Bagian menyiksa dari pandemi ternyata terbatasnya akses bersosialisasi. Look at me. Aku mendapatkan jatah kerja di kantor hanya 2 dari 5 hari kerja. Selama WFH nggak banyak ngomong dengan anak kos. Sungguh keinginanku untuk ngobrol panjang lebar harus dipendam.
Aku harus mengakui mulai muncul perasaan kesepian yang menggerogoti. And that night a friend of mine asked if it's okay for her to call. Maybe she read my signal :') I dunno how to describe our relationship. We're closed enough yet still having some boundaries. We talked a lot while keeping our burden.
I'll probably talk about my relation to people later *kalo inget* *kalo ga males* hahaha
When I talked about my hardship, she revealed she had the same way a year ago. She even tried self-harm. Luckly she didn't. Half of me surprised slash dumbfounded. And the other thought, "Ah, is it normal to feel this way?" since I also have some dark thoughts nowadays.
Ternyata yang damaged bukan hanya aku. Ni orang keliatannya hepi aja. I can say financially secure, family also looked lovely from outside. Yang kayak gini pun pernah seterpuruk itu. Of course I didn't ask what actually the problem is.
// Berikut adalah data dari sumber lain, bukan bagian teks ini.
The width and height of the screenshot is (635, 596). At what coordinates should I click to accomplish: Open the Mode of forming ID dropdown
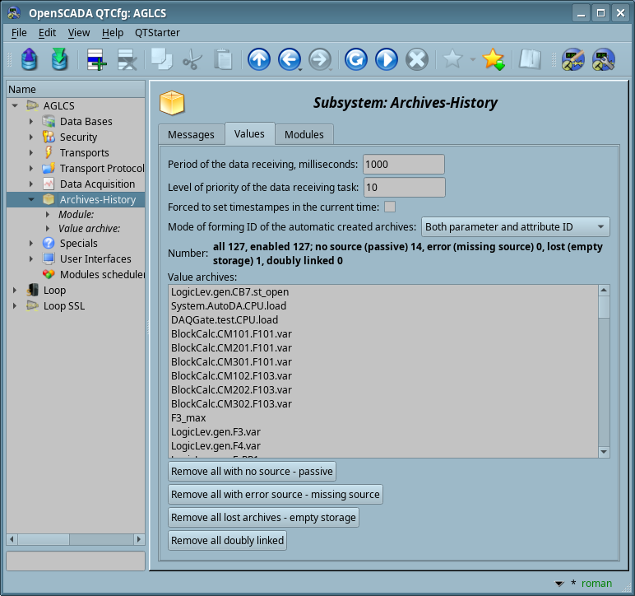coord(516,227)
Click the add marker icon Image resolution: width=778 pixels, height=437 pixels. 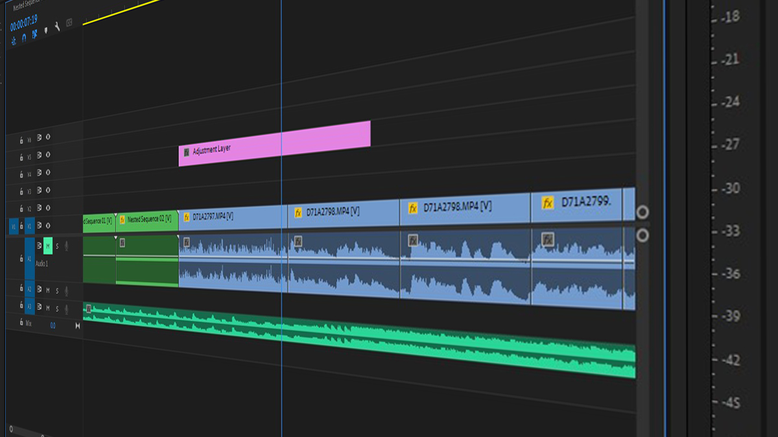click(46, 30)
This made me thinking. What is wrong with us? What made us this way? Apa iya ini tergolong "norma" dalam fase quarter life crisis? Ya seyuyurnya aku bingung dan belum menemukan jawabannya sampai sekarang. Bisa jadi aku sudah tau tapi denial. Atau aku memilih untuk lari dari penyebabnya. I'm a good runner btw *HEYYY*
Tapi nyatanya lelah, ya. Do you ever felt this "dark"? How to deal with it?